I have set up Terminal Services in Windows 2003. Which is part of the domain. That server is not DC. It has only one role: Terminal Server
When I'm trying to log in to it via RDP as an Domain Administrator or any other user in the Domain Admins group. It's working fine and allowing me to work.
However when I'm trying to RDP in with members of "Domain Users" group
I am getting:
Remote Desktop Connection Denied because the user account is not authorized for remote login
I have set local policies and allowed Domain Users (Allow logon through Remote Desktop Services) and the Deny login through Remote Desktop Services is not configured.
I also tried to add certain users to the Builtin Remote Desktop Users group no luck.
Please help!
Create a group policy that uses the restricted groups feature to place "Domain Users" in the "Remote Desktop Users" group. Apply that policy to your server, overriding the local policy. Log in as domain admin and make sure the policy refreshes. When you examine the remote desktop users group, verify that "domain users" has been placed in this group. Now, log off and test as one of your domain users.

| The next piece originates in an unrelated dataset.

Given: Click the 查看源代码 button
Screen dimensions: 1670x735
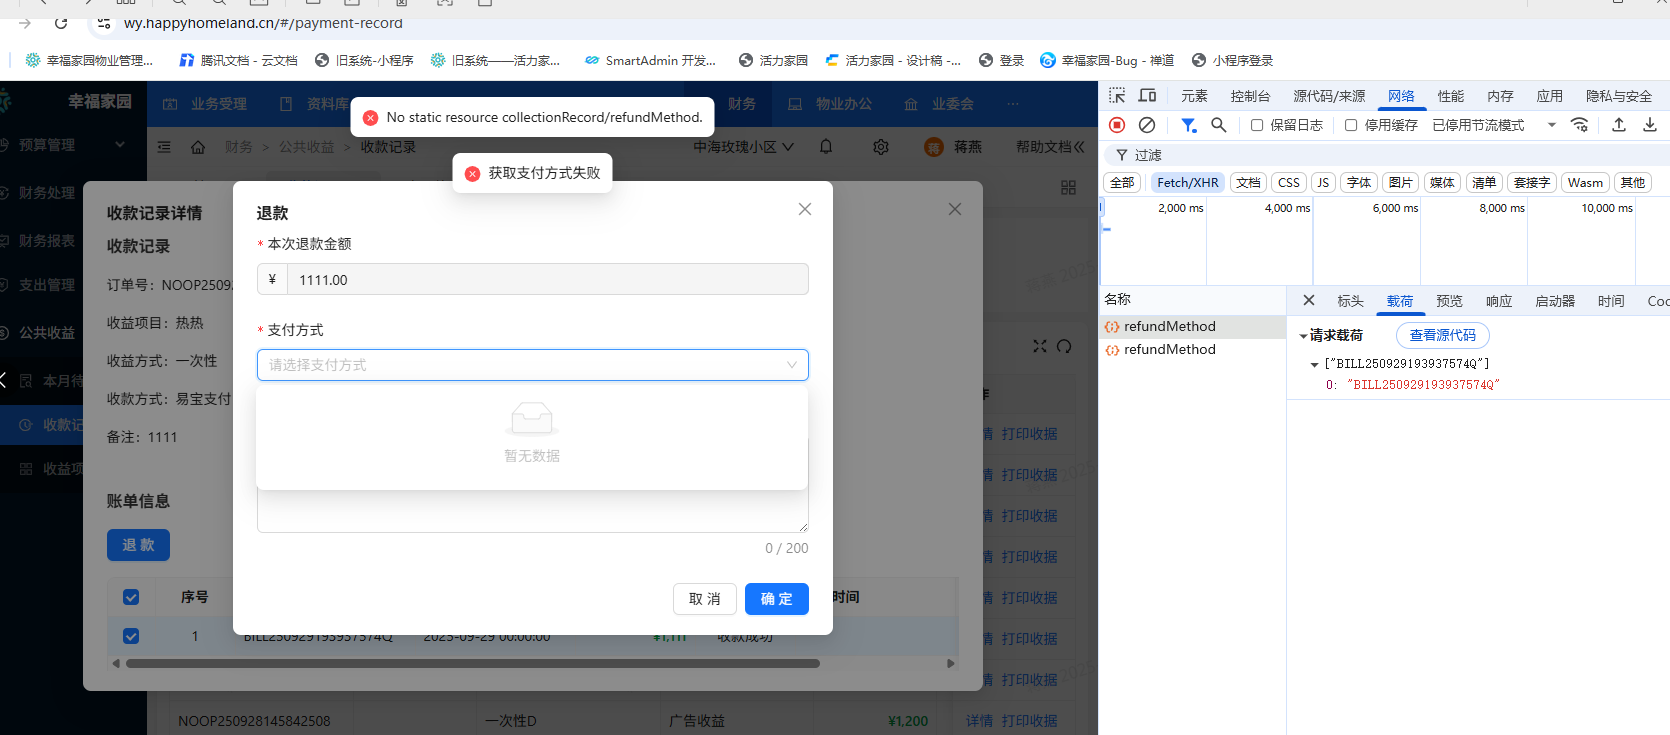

It's possible to set a computer so that a specific level of privileges are required to log on to it at all, regardless of whether it's in person or from Remote Desktop. I can't find a link right now, but I believe there's a Group Policy that applies to domain controllers which enforces this limitation. You should be able to change that policy to either add a new group (and put this person in it), add this person directly, or remove the restriction entirely and allow anybody to log in.